==== Texto de leitura ====

A técnica de crioablação, por seu turno, consiste na utilização de dispositivos que utilizam o argônio para alcançar rápido resfriamento no interior dos tumores. Temperaturas de 40oC negativos na intimidade do tumor produz morte celular por hipóxia ambiente. Dois ciclos: congelamento (argônio)/descongelamento (hélio) constituem o tratamento completo. A ultrassonografia é usada em todo o processo para monitorar a bola de gelo que se forma na área tratada 5,9.
Metanálise publicada em 2008 identificou 22 séries de casos de câncer de rim tratados com crioablação, perfazendo um total de 600 tumores. Os pacientes foram operados em 23 instituições americanas, europeias e asiáticas, incluindo várias universidades dos Estados Unidos e serviços urológicos da Itália, Suécia, Japão e Dinamarca 7.

==== Dados em estudo ====

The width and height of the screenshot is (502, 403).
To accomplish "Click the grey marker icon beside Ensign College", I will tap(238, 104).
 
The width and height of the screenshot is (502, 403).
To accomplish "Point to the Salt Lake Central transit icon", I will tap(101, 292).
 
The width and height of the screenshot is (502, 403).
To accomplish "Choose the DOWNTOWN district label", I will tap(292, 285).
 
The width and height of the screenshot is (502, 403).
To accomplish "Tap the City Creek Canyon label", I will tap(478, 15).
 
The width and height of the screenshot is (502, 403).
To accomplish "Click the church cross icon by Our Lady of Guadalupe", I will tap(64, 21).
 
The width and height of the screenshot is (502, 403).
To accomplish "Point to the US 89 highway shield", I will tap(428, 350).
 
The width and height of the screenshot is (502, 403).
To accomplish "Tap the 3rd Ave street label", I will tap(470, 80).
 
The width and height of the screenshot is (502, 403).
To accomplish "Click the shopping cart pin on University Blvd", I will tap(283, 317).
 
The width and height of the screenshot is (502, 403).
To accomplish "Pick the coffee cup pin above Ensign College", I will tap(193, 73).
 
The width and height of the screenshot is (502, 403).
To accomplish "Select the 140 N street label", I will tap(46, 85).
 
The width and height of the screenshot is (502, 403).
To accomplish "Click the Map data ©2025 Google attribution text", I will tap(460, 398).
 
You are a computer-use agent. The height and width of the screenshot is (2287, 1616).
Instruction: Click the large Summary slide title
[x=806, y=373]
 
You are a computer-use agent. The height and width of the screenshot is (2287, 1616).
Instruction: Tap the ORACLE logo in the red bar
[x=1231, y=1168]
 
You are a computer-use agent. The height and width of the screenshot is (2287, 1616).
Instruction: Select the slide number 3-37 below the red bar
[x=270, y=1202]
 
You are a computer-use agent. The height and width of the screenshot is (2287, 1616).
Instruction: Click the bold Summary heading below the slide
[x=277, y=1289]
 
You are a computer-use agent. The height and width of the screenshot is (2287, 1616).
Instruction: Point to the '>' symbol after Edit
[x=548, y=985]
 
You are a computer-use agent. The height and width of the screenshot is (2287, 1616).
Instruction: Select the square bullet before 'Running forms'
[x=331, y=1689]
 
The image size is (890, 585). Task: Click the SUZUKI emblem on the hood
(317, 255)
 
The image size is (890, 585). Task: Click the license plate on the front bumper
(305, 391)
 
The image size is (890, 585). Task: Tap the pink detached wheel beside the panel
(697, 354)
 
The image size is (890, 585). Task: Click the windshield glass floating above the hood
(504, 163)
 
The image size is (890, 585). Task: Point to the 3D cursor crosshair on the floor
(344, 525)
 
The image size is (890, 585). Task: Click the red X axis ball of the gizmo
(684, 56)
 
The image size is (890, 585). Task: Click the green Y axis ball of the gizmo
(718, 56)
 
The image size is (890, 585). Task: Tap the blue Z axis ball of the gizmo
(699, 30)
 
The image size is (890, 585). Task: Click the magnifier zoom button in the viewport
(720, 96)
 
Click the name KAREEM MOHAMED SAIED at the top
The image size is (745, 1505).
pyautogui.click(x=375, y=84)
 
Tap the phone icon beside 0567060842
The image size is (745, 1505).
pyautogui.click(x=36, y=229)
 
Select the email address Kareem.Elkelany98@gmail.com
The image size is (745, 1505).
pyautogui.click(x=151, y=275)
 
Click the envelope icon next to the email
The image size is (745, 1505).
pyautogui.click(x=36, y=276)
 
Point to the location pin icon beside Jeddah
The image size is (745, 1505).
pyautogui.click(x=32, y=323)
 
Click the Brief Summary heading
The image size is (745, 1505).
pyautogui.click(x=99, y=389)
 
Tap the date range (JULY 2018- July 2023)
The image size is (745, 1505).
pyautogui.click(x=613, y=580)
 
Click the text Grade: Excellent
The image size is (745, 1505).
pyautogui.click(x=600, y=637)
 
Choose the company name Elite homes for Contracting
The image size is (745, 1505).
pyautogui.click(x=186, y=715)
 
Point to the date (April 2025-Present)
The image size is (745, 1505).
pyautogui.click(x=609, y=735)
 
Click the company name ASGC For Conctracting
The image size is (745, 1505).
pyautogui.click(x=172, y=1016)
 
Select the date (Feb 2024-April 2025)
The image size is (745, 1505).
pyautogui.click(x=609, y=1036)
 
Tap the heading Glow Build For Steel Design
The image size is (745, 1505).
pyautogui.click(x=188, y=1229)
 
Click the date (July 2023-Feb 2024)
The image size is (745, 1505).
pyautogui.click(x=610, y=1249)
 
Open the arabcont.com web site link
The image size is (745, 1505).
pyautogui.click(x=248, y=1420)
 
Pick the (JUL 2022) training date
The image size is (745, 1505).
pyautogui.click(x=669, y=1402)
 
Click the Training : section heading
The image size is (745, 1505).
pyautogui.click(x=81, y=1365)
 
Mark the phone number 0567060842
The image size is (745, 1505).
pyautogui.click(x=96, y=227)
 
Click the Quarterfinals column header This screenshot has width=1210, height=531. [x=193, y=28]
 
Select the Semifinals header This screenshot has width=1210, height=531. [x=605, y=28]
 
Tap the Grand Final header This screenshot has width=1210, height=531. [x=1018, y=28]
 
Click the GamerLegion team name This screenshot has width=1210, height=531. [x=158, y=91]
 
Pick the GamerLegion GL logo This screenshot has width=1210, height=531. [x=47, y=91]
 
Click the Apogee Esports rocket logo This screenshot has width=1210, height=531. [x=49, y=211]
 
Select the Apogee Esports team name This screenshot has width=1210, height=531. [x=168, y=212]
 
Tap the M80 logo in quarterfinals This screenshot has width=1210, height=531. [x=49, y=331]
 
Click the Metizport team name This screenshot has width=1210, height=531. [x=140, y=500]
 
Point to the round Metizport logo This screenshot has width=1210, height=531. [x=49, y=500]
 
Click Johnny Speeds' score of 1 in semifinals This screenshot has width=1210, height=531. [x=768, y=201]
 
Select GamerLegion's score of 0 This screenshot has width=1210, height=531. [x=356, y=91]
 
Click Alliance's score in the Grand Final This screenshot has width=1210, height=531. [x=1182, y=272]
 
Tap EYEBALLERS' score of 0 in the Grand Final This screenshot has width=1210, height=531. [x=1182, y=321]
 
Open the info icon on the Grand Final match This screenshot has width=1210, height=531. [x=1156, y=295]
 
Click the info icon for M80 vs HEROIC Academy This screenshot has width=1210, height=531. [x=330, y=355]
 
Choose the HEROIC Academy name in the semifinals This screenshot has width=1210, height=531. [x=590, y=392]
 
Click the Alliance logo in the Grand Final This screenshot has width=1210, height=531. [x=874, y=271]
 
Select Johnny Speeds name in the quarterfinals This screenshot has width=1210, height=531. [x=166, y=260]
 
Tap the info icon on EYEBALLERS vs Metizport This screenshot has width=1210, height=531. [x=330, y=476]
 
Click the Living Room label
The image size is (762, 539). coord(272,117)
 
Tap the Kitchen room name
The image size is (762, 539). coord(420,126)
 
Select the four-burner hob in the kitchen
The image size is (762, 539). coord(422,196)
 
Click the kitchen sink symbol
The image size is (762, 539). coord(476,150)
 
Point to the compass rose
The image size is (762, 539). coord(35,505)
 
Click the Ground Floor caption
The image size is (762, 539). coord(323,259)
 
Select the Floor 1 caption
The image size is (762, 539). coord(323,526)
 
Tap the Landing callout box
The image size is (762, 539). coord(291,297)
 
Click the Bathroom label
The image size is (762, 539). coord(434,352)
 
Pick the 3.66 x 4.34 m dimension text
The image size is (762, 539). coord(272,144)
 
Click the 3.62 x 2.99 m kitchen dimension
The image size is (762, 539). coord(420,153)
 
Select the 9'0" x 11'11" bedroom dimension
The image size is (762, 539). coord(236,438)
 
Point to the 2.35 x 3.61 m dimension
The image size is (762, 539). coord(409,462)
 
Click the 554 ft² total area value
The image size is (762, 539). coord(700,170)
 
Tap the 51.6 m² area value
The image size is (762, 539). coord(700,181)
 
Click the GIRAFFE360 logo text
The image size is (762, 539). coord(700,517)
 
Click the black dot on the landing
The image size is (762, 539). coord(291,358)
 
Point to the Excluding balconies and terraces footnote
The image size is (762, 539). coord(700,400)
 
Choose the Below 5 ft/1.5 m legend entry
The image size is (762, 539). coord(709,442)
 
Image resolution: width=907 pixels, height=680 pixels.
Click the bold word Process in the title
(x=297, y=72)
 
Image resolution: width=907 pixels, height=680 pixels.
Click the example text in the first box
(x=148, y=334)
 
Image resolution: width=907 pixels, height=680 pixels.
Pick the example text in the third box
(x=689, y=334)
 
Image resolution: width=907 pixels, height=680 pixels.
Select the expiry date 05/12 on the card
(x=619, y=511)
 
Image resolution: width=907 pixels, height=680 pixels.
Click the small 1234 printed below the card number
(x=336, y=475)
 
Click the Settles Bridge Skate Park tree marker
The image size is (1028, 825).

====

#### Tarefa 1:
Segundo o texto sobre crioablação, qual gás é usado na fase de descongelamento do tratamento?
#### Tarefa 2:
Retome o texto sobre crioablação a partir do ponto em que ele termina e dê continuidade a ele.

#### Resposta 1:
Hélio.

#### Resposta 2:
DAS INDICAÇÕES ATUAIS ACEITAS
A ablação percutânea por radiofrequência e a crioablação percutânea são procedimentos minimamente invasivos, hoje aceitos como alternativas ao tratamento cirúrgico para o carcinoma de células renais.
A menor morbidade operatória, a possibilidade de tratamento ambulatorial e a possibilidade do tratamento de pacientes com alto risco cirúrgico são as principais vantagens dessas técnicas minimamente invasivas.
Para o caso específico dos tumores renais, as indicações para ablação por radiofrequência ou crioablação adotadas atualmente são:
pequenos tumores corticais (≤ 3 cm) encontrados incidentalmente em pacientes idosos;
tumores em paciente com predisposição genética para desenvolver lesões múltiplas;
tumores renais bilaterais;
tumor em paciente com rim único, com alto risco para perda completa da função renal se submetido à cirurgia parcial convencional 10.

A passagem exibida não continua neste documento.